I listened to A Prairie Home Companion Saturday even and watched the Bears Sunday afternoon. 

For those of you who are not familiar with A Prairie Home Companion, it’s a two hour radio show hosted by Garrison Keilor which combines music and stories made up by Keilor and his staff of writers.  The highlight of the show is always the “news from Lake Wobegon” a fictional town which Keilor tells stories about.

Last week, Keilor was not on top of his game.  The show, in my opinion was below average.

Last week, the Bears weren’t on top of their game either.  They got beaten badly by New England.

It’s interesting.  When A Prairie Home Companion began at 5:00 p.m. on Saturday, there was not an uneasy feeling in my stomach caused by whether or not Keilor would put on his best performance.  And when the show ended two hours later, I was a little disappointed but relished the stories the songs and stories that I did enjoy, and I didn’t feel emotionally down because of his mediocre performance.  In other words, I had not tied my sense of self-worth to his performance, and I certainly did not yell at the radio when one of his jokes bombed.
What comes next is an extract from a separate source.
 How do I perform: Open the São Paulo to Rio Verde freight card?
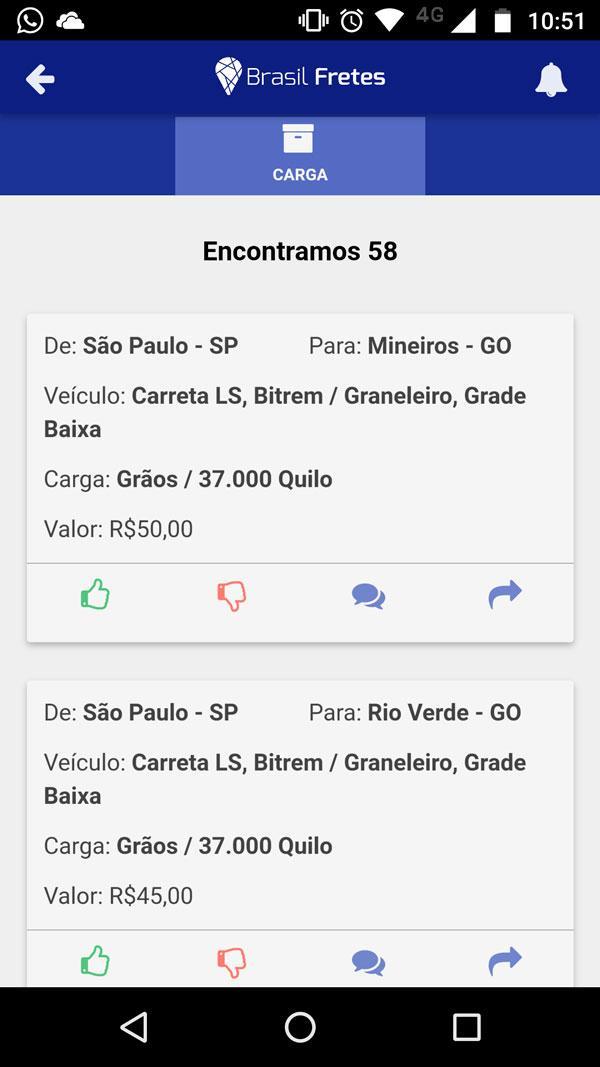click(x=300, y=804)
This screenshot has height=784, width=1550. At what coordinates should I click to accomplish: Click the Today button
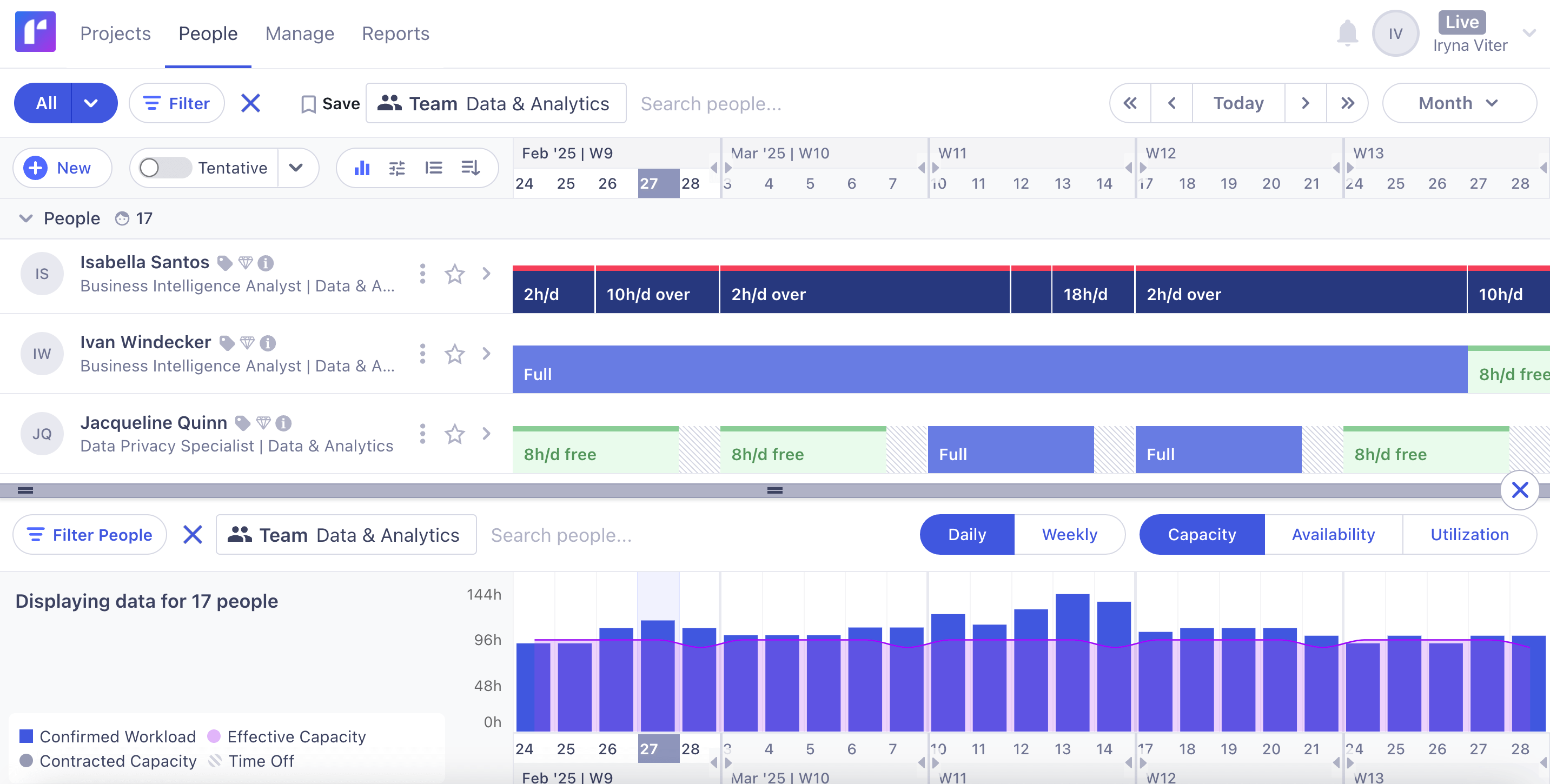tap(1238, 103)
Now when it came to Sunday noon, I had that uneasy feeling in my gut.  I almost always get that anxious feeling when I’m watching sports on TV, because what’s at stake in my mind is not whether the Bears will play well but if they will win.  They can make more good plays than bad plays, but that doesn’t matter if they don’t win.  What makes watching sports different for me than watching a play or hearing a concert, is that I tie my feelings about myself to whether the team I’m rooting for wins or loses. 

It’s a curious thing, the way we approach sports.  Even in little league baseball, some parents—usually fathers—can get so upset by an umpire’s call or their kid’s error that they make fools of themselves by losing their control of their emotions in public.  The kid is only 11 years old, but somehow the dad’s self-worth and sense of well being is tied to whether the boy’s team wins or loses.

Many of us will do the same thing when we hear the results of the election on Wednesday morning.  We’ll cuss and swear, rant and rave or we’ll strut, give high fives and do end zone dances in front of friends who we know voted for the other guy. 

Sports and politics.  Win or lose.  Those are the only two options.  It sets us up polarization.  Like Hawk Harrelson even refers to the White Sox as the good guys and whomever they are playing as the bad guys.

I’m not criticizing those who feel bad when their candidate loses, because they are disappointed that policies which they believe will promote the common will not be implemented.  What bothers me is this tendency we have—me included—to tie our sense of well being to whether a team or a candidate wins or loses.

Doing that is problematic, first because it transfers our serenity to something which is out of our control.  And second, it promotes the demonizing of whomever is perceived as the bad guy.  I know a lot of people who are automatically against anything Pres. Obama says or does simply because he says or does it.  It goes the other way, too.  Some folks will defend him no matter what he says or does simply because he says or does it.

I’m not against being partisan.  What I dislike in myself is the tying of my sense of myself to whether a candidate or a team wins or loses.  When they win, I get too high—FOR MY OWN GOOD.  When they lose, I get too low. 

In either case, I need to make an appointment with my therapist.